悲しい男の子

フランスでの養子縁組~だらだらした手続き
フランスで出生した子どもの養子縁組はますます難しい状況にある。2008年、家族に引き取られた子どもはたったの726人。23年前の1985年には1749人であった。これはこの20年間増加傾向にある他国の養子縁組成立のグラフとは対照的である。

これを背景に、フランス医師協会は養子縁組成立へ向けた支援をすることを決定。というのも、フランスでは現在2万世帯が養子受け入れ“待ち”状態だからである。それでは問題はどこにあるのか?

それは、フランスで“注意を要する”とされた子どもたちの手続きがあまりにも非能率的で、スムーズにいかない点にある。手続きだけで平均5~6年かかるそうだ。25万人~30万人の子どもが公的な措置による保護対象となっている。

改善か?
仏紙「ル・パリジャン」によると、フランス医師協会は養子縁組制度を簡素化するよう進言。実親との縁を切らないままの状態で、養親へ親権を移すことなどを盛り込んでいる。また、報酬金を伴わないホストファミリーボランティアのパイプラインを構築することにも賛成しており、これにより養家候補者の中から子どもの幸福を追求する者を選別でき、家族のための子どもではなく、“子どものための家族”という養子縁組の真意をくみとることができるとみている。

養家から引き離された少女
5歳の少女、シンディーは今月の初め、ジェールにある養家から引き離された。それは何故か?

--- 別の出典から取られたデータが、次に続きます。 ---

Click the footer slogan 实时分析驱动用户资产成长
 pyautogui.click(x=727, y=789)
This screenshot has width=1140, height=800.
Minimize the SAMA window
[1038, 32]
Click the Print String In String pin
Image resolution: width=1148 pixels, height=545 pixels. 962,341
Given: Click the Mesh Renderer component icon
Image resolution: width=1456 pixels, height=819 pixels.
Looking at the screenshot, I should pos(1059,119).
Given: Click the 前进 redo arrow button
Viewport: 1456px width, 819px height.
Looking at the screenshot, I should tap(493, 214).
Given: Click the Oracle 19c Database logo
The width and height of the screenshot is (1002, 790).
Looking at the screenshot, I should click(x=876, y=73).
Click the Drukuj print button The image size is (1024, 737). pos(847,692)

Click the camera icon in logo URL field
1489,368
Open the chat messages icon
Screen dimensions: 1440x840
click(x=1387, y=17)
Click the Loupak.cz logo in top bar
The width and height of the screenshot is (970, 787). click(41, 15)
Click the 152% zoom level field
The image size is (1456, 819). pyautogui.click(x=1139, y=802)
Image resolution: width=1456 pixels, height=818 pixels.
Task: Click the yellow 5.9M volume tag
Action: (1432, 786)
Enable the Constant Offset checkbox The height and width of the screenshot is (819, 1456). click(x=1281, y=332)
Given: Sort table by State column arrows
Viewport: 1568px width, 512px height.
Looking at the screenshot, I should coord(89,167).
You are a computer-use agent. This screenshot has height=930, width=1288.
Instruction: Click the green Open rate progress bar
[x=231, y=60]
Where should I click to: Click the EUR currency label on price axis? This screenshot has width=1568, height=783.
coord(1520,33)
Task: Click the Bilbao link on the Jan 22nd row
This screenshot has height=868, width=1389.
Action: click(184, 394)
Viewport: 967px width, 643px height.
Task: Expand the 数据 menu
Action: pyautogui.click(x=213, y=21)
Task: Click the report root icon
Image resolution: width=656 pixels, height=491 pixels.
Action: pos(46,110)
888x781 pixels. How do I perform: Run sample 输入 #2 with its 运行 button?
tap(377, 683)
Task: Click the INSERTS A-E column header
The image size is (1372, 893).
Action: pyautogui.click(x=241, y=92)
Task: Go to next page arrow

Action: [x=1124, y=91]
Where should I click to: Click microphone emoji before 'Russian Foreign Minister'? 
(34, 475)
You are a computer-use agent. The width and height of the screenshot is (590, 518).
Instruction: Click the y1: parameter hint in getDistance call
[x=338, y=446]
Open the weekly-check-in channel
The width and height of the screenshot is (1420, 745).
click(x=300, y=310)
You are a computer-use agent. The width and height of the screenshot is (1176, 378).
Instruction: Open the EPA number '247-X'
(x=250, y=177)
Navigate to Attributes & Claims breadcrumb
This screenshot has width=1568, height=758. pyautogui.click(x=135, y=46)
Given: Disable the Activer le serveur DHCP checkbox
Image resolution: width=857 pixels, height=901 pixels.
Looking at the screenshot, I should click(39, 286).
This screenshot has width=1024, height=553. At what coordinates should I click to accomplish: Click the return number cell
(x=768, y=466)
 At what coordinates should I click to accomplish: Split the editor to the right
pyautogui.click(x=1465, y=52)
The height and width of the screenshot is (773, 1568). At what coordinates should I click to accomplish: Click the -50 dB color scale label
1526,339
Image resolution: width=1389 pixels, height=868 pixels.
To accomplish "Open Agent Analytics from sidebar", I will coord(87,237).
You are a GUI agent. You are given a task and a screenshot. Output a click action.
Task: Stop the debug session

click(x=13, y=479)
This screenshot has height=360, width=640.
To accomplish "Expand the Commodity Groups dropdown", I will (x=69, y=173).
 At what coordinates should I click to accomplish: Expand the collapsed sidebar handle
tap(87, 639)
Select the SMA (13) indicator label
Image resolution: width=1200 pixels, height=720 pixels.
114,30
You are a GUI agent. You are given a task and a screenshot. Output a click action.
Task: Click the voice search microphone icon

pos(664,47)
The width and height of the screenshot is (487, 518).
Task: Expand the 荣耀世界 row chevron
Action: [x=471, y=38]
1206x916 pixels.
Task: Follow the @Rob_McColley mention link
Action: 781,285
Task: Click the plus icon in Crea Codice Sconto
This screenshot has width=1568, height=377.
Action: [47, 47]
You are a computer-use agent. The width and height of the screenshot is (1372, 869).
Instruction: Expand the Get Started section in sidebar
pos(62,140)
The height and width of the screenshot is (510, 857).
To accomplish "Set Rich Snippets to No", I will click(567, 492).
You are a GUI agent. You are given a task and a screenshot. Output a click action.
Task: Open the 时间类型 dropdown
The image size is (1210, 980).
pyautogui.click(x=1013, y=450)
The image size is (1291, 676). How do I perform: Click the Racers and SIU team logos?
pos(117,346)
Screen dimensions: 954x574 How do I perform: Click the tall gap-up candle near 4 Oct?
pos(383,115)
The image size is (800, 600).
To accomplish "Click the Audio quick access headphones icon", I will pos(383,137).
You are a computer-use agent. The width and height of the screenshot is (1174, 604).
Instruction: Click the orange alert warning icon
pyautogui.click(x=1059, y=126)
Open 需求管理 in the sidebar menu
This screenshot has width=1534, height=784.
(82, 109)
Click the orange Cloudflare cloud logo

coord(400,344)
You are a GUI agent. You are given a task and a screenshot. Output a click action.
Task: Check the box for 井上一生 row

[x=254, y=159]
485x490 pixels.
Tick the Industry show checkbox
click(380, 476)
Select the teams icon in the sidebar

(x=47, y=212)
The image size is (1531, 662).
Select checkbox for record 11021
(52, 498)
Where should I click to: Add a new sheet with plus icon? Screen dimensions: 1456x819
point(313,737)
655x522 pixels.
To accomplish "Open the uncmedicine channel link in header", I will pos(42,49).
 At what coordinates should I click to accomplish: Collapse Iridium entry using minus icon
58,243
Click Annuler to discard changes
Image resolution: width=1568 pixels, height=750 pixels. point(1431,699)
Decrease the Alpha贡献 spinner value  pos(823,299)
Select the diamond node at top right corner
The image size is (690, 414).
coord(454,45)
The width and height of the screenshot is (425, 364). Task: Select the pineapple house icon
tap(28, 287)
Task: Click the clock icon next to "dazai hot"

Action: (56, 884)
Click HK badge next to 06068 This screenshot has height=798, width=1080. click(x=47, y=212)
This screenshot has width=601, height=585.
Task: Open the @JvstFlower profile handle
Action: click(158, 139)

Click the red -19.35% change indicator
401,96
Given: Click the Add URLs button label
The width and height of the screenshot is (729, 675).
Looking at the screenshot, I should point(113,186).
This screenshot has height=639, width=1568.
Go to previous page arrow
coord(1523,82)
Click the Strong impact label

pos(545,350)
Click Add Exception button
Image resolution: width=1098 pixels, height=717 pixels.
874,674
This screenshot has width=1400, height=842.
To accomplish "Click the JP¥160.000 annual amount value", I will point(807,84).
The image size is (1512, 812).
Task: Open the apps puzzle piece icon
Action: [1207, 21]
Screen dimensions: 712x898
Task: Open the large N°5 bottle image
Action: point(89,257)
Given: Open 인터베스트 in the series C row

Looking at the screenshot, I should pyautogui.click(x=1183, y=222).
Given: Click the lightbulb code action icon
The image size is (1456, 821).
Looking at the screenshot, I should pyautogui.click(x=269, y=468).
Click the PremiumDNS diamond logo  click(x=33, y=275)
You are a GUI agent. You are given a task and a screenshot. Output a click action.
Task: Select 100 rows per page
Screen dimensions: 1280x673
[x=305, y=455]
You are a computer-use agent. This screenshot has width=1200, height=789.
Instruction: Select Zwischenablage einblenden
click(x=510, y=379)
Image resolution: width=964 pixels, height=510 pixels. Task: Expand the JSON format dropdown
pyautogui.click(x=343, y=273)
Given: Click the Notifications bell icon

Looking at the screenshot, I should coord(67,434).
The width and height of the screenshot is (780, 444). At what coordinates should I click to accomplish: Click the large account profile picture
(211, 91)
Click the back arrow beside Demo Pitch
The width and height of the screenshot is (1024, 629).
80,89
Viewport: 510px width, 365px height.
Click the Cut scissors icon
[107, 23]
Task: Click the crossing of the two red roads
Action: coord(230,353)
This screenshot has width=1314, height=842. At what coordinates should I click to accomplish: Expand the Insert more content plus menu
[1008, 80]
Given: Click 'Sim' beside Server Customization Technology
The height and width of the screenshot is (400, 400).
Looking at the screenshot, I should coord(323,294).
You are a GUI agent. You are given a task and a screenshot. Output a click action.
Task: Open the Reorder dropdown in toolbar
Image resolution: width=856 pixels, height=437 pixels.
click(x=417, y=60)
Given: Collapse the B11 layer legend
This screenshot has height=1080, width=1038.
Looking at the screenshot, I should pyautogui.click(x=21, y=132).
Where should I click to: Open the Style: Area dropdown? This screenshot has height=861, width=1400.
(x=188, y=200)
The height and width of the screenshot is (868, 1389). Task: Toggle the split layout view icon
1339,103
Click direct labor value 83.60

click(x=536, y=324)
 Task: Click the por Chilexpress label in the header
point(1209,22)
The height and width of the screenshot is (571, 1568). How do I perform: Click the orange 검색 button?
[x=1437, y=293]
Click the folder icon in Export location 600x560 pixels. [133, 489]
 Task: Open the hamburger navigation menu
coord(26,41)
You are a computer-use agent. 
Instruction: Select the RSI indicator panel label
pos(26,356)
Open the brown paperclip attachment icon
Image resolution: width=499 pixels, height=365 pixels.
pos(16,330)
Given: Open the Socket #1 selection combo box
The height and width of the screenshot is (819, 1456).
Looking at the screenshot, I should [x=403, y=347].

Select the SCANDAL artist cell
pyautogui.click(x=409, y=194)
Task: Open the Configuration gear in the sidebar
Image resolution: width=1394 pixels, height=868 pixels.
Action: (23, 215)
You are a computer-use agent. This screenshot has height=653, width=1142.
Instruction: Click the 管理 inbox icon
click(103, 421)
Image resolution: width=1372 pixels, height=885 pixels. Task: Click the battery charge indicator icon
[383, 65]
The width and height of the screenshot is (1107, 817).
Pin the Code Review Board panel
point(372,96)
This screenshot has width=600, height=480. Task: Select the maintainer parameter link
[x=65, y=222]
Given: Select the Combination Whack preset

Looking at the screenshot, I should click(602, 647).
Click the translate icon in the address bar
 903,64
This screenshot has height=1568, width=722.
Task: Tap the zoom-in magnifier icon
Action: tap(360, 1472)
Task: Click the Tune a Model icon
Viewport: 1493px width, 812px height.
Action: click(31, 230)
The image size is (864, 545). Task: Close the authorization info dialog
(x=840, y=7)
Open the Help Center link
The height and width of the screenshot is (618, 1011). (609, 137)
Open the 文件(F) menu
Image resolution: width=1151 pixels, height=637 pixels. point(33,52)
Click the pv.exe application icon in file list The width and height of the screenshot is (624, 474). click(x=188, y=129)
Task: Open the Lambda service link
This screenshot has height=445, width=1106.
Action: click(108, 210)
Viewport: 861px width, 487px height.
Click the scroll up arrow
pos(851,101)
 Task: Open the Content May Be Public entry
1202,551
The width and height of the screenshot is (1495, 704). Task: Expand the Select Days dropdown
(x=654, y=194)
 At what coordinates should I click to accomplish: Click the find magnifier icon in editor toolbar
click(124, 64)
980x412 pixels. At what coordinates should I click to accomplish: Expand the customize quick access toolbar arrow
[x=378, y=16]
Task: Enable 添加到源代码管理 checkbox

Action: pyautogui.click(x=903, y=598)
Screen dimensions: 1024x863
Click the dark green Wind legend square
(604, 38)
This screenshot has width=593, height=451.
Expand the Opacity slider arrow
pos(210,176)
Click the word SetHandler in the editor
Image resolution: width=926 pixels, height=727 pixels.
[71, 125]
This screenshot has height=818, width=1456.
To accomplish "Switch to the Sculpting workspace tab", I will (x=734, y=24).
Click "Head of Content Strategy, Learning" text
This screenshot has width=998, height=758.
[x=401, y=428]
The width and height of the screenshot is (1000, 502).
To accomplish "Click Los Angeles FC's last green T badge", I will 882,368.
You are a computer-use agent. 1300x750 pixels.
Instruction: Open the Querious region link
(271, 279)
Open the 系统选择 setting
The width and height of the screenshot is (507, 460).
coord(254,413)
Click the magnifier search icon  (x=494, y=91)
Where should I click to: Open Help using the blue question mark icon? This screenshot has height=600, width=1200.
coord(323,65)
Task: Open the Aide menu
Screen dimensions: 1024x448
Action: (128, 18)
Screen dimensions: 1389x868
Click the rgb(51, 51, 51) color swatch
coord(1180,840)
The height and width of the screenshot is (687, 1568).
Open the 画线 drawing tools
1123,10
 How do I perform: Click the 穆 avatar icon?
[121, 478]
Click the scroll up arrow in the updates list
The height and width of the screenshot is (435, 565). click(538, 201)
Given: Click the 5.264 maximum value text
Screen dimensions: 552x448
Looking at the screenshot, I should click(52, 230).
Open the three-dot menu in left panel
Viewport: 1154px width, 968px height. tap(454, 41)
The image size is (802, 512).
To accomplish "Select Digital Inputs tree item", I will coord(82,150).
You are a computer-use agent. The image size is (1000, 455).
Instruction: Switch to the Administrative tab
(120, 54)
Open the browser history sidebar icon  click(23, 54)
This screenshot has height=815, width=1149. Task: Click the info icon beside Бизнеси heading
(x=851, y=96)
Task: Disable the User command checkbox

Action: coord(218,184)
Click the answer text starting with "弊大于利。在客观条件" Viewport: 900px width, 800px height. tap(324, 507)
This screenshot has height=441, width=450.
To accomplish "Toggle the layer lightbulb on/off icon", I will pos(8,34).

彼女は生後2か月で実の母親に養育権を放棄され、2006年に養子に出された。その養親とあまりに強いきずなを育んでしまったことが原因となり、シンディーちゃんと引き離される結果となったそうだ。養親側は、彼女を養子としてまた迎えられるように準備を進めており、「子どもの声」協会からのサポートを得つつ、地方行政裁判所に訴えている。